As opções diversas de combinações entre loadouts, rigs e habilidades permitem uma variedade sem precedentes em um game da série Call of Duty. Mas preciso confessar que, quando o game for lançado, provalvelmente só vou jogar de Synaptic. O robozinho que vira cachorro é uma das coisas mais divertidas (e apelonas, mas isso ainda pode mudar) que já experimentei em qualquer Call of Duty.

Infinite em conteúdo

Tudo isso seria conteúdo o bastante para um shooter de uma franquia anualizada, mas Infinite Warfare vai além do essencial e nos fornece um novo sistema de progressão de armas que me fez pensar imediatamente em jogos como Destiny e The Division. Agora, além de evoluir suas armas durante os combates, vocêpoderá também fabricar suas próprias armas usando salvage, uma moeda detroca que você conquista conforme joga o multiplayer.

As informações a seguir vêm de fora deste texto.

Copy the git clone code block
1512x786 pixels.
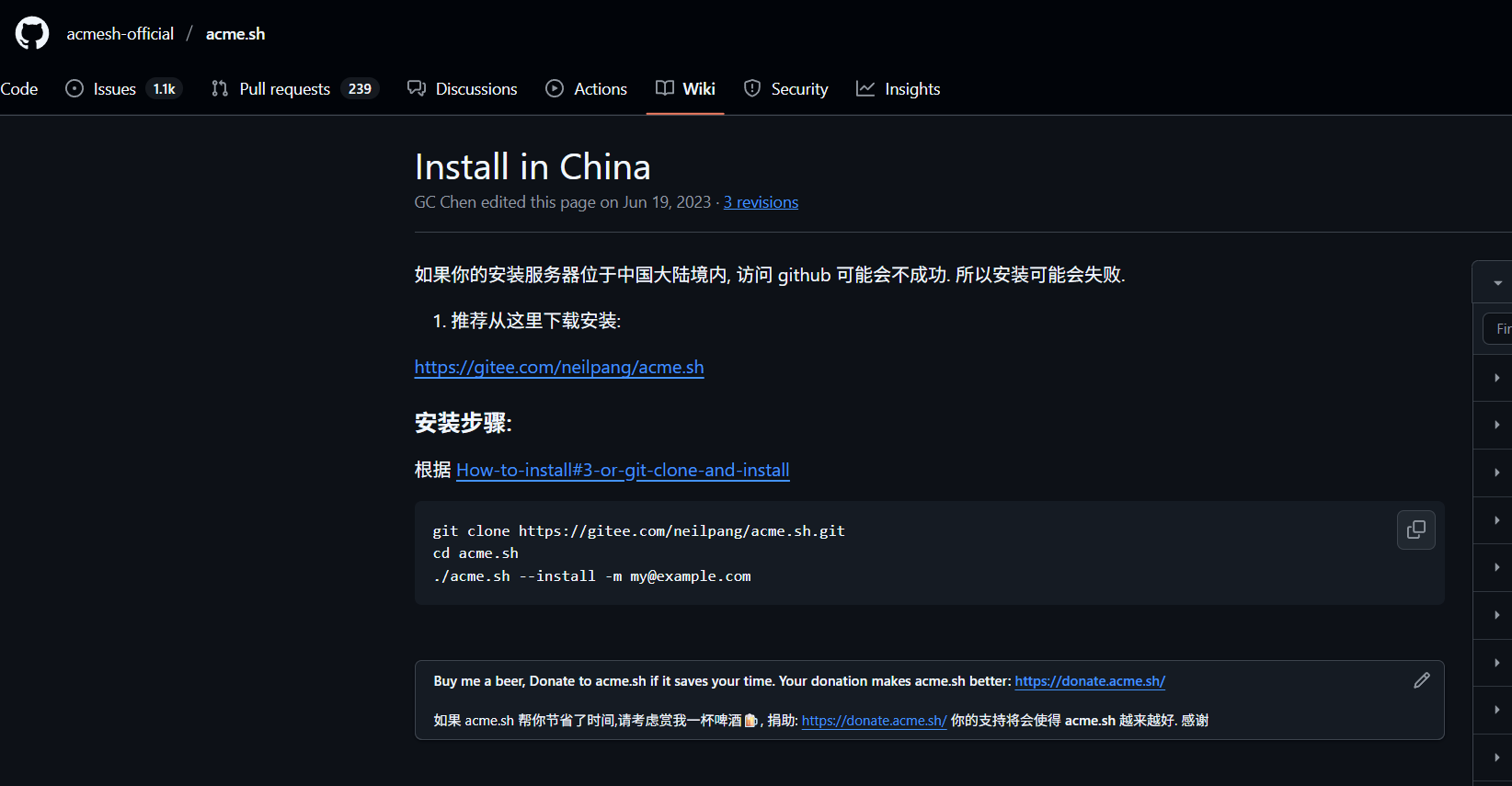coord(1415,530)
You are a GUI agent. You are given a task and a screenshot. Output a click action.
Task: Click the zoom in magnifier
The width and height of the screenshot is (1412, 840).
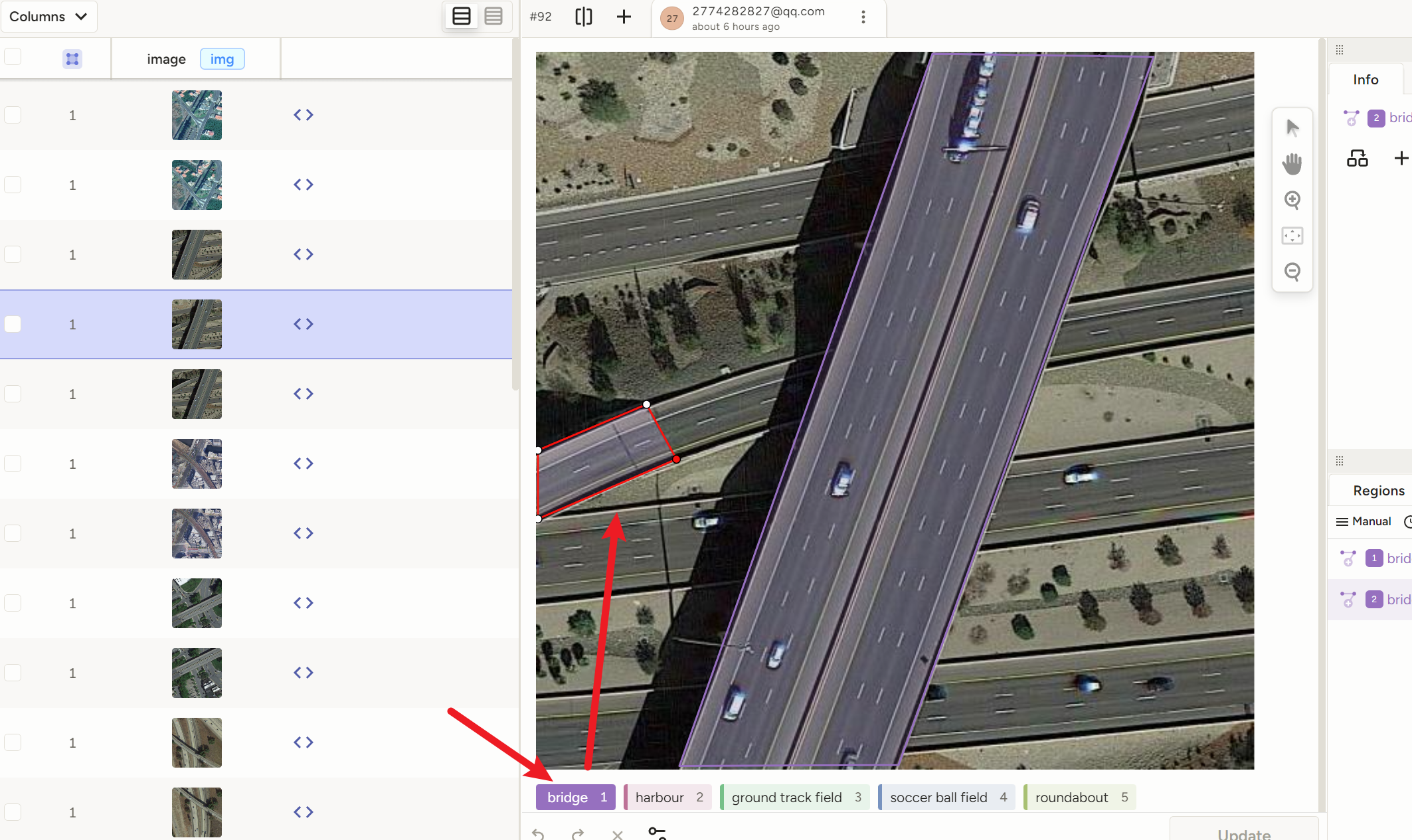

Essas armas fabricadas tem 4 níveis de raridade, que vão de comum à épico. Cada um desses níveis de raridade vêm com perks diferentes que podem alterar diversas funcionalidades da arma que você criou. Um rifle sniper bastante raro, por exemplo, simplesmente causa uma explosão nuclear caso você consiga fazer 25 abates sem morrer. Absurdo? Um pocuo, mas muito divertido.

Em termos de modos de jogo, a Infinite Ward irá oferecer todos os modos já apresentados em games da franquia, além de dois modos completamente novos. Em um deles, o objetivo é manter um drone no controle do seu timeo máximo de tempo possível para garantir pontos. O drone é uma bola que pode ser arremessada entre seus aliados e cai no chão caso você morra. Me diverti bastante nesse modo, sobretudo quando peguei o drone para mim e fui brincar de pega-pega com os inimigos (morri em 30 segundos).